Sonreía y luego pude oírla decir: «Diez, diez, diez, diez», frenética, ávidamente, y en su rostro se abrió luego una alegre sonrisa, y alzó ambas manos en el aire y dio un salto de alegría. Oí el retumbar espectral de millones de mujeres gritando en extasiado júbilo; otra mujer, más corpulenta, abrazaba a Janelle. Esta mujer llevaba un grueso jersey de cuello vuelto en el que se leía «CAMPEÓN» cruzando dos enormes pechos.

Luego, Janelle se acercó a mí y me ayudó.

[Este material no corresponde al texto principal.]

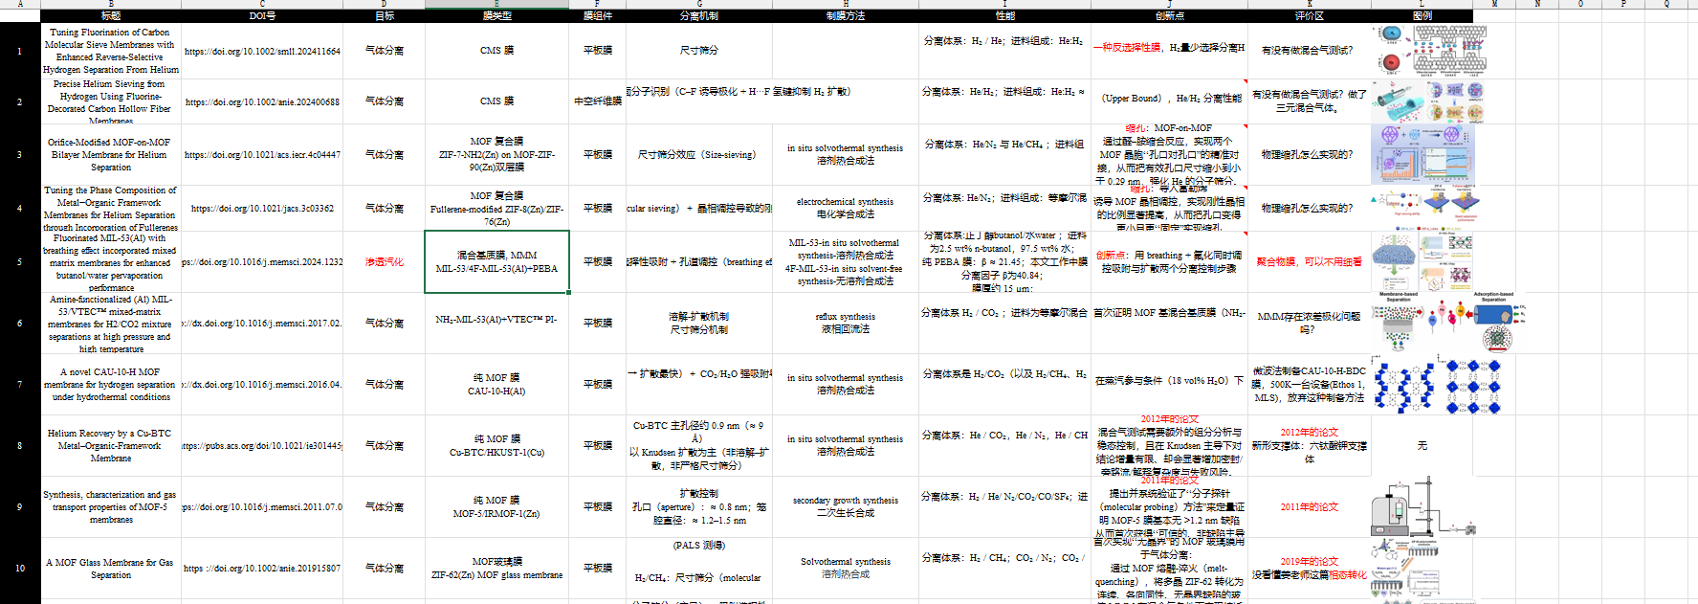The image size is (1698, 604).
Task: Click the 标题 header cell
Action: pos(111,15)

– Fue una lucha justa -siguió diciendo-. Te derroté claramente.

Y yo dije entre lágrimas:

– No, no, no es verdad.

Entonces desperté y tendí un brazo hacia ella. Pero ella no estaba a mi lado en la cama. Me levanté y, desnudo, entré en el salón de la suite. Pude ver su cigarrillo en la oscuridad. Estaba sentada en una silla contemplando el nebuloso oscurecer que iba alzándose sobre la ciudad.

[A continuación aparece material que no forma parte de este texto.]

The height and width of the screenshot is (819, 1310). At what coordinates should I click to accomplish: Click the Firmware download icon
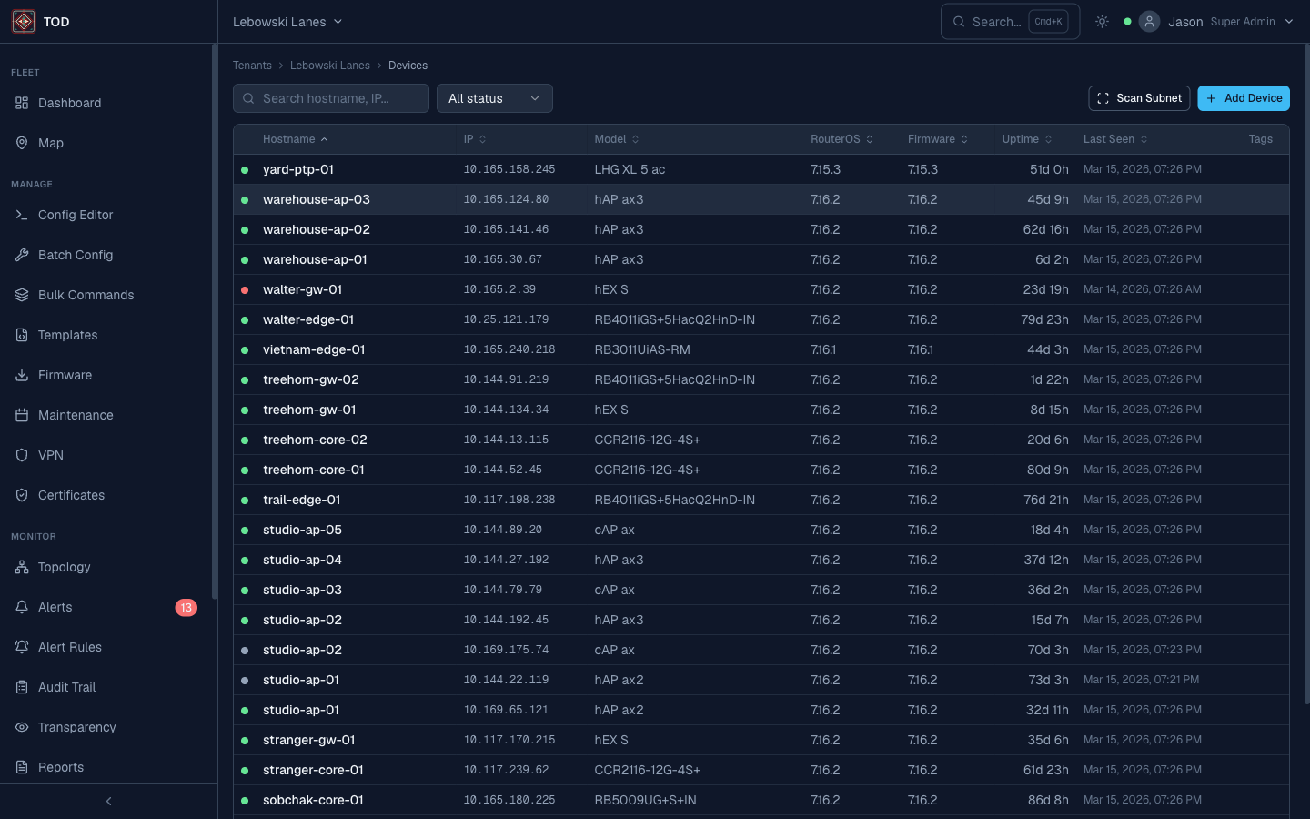21,375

Me acerqué y me incliné y pasé mis manos por su cara. No había sangre. Sus rasgos estaban intactos y ella alzó una mano aterciopelada para tocar la mía cuando cubrió su pecho desnudo.

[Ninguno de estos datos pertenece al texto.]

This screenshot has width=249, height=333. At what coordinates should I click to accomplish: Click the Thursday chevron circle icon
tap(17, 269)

– No me importa lo que digas -dije-. Te quiero, signifique lo que signifique.

No me contestó.

Tras unos minutos, se levantó y me llevó de nuevo a la cama. Hicimos el amor, y luego nos dormimos abrazados. Medio entre sueños murmuré:

– Dios mío, estuviste a punto de matarme.

Ella se echó a reír.

44

Algo estaba despertándome de un profundo sueño. A través de las rendijas de las persianas de la habitación del hotel pude ver la luz rosada del inicio del amanecer de California, y luego oí sonar el teléfono. Tardé unos segundos en moverme. Vi la rubia cabeza de Janelle casi oculta bajo las sábanas. Dormía muy lejos de mí. Al seguir sonando el teléfono, tuve una sensación de pánico. Allí en Los Angeles debía ser muy temprano. Así que la llamada tenía que ser de Nueva York, y tenía que ser de mi mujer. Valerie nunca me llamaba si no era una emergencia, algo le había sucedido a uno de mis hijos. También estaba el sentimiento de culpa de recibir aquella llamada con Janelle en la cama a mi lado. Deseé que ella no despertase al descolgar el teléfono.

La voz del otro lado dijo:

– ¿Eres tú, Merlyn?

Era una voz de mujer. Pero no pude identificarla. No era Valerie.